Un matin d’octobre, Maria vit en se levant la première neige descendre du ciel en innombrables flocons paresseux. Le sol était blanc, les arbres poudrés, et il semblait bien que l’automne fût déjà fini, au temps où il ne fait que commencer ailleurs.

Mais Edwige Légaré prononça d’un air sentencieux :

— Après la première neige on a encore un mois avant l’hivernement. J’ai toujours entendu les vieux dire ça, et je pense de même.

Il avait raison, car deux jours plus tard une pluie fit fondre la neige et la terre brune se montra de nouveau. Pourtant l’avertissement n’avait pas été perdu et les préparatifs commencèrent : les préparatifs annuels de défense contre les grands froids et la neige définitive.

Avec de la terre et du sable Esdras et Da’Bé renchaussèrent soigneusement la maison, formant un remblai au pied des murs ; les autres hommes s’armèrent de marteaux et de clous et firent aussi le tour de la maison, consolidant, bouchant les trous, réparant de leur mieux les dommages de l’année. De l’intérieur, les femmes poussèrent des chiffons dans les interstices, collèrent sur le lambris intérieur, du côté du nord-ouest, de vieux journaux rapportés des villages et soigneusement gardés, promenèrent leurs mains dans tous les angles à la recherche des courants d’air.

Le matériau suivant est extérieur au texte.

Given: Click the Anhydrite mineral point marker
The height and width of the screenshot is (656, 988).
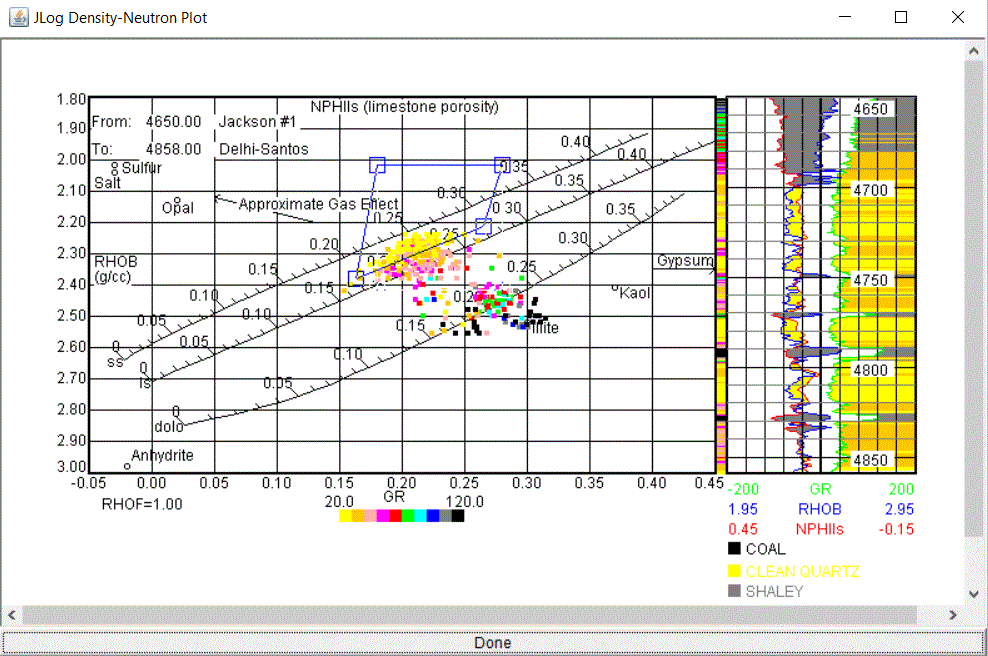Looking at the screenshot, I should [x=127, y=466].
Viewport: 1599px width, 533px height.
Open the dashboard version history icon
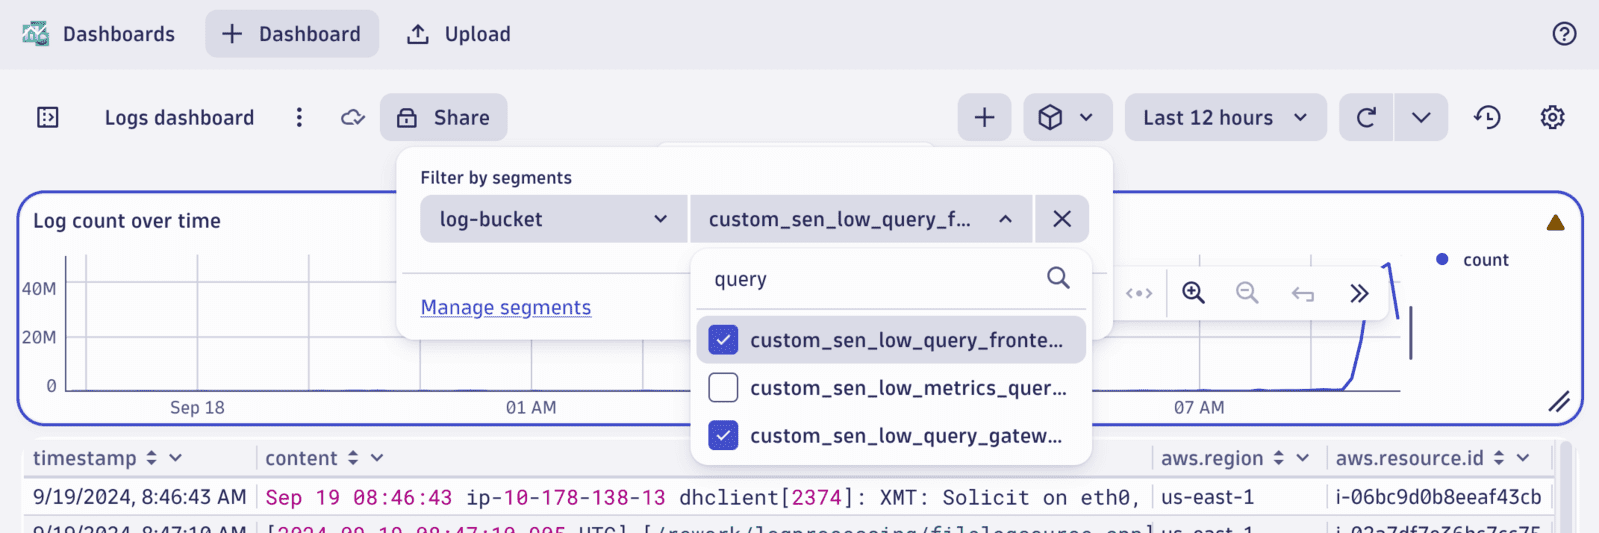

Cela fait, il restait encore à ramasser la provision de bois de l’hiver. De l’autre côté de la clôture des champs, à la lisière de la forêt, les chicots secs abondaient encore. Esdras et Légaré prirent leur hache et bûchèrent pendant trois jours ; puis les troncs furent mis en tas, pour attendre qu’une nouvelle chute de neige permît de les charger sur le grand traîneau à bois.

Tout au long d’octobre les jours de gel et les jours de pluie alternèrent, cependant que la forêt devenait d’une beauté miraculeuse. À cinq cents pas de la maison des Chapdelaine la berge de la rivière Péribonka descendait à pic vers l’eau rapide et les blocs de pierre qui précédaient la chute, et de l’autre côté du courant la berge opposée montait comme un amphithéâtre de rocher en coteau, de coteau en colline, mais comme un amphithéâtre qui se prolongeait sans fin vers le nord. Du feuillage des bouleaux, des trembles, des aunes, des merisiers semés sur les pentes, octobre vint faire des taches jaunes et rouges de mille nuances. Pour quelques semaines le brun de la mousse, le vert inchangeable des sapins et des cyprès ne furent plus qu’un fond et servirent seulement à faire ressortir les teintes émouvantes de cette autre végétation qui renaît avec chaque printemps et meurt avec chaque automne. La splendeur de cette agonie s’étendait sur la pente des collines comme sur une bande sans fin qui suivait l’eau, s’en allant toujours aussi belle, aussi riche de couleurs vives et tendres, aussi émouvante, vers les régions lointaines du nord où nul œil humain ne se posait sur elle.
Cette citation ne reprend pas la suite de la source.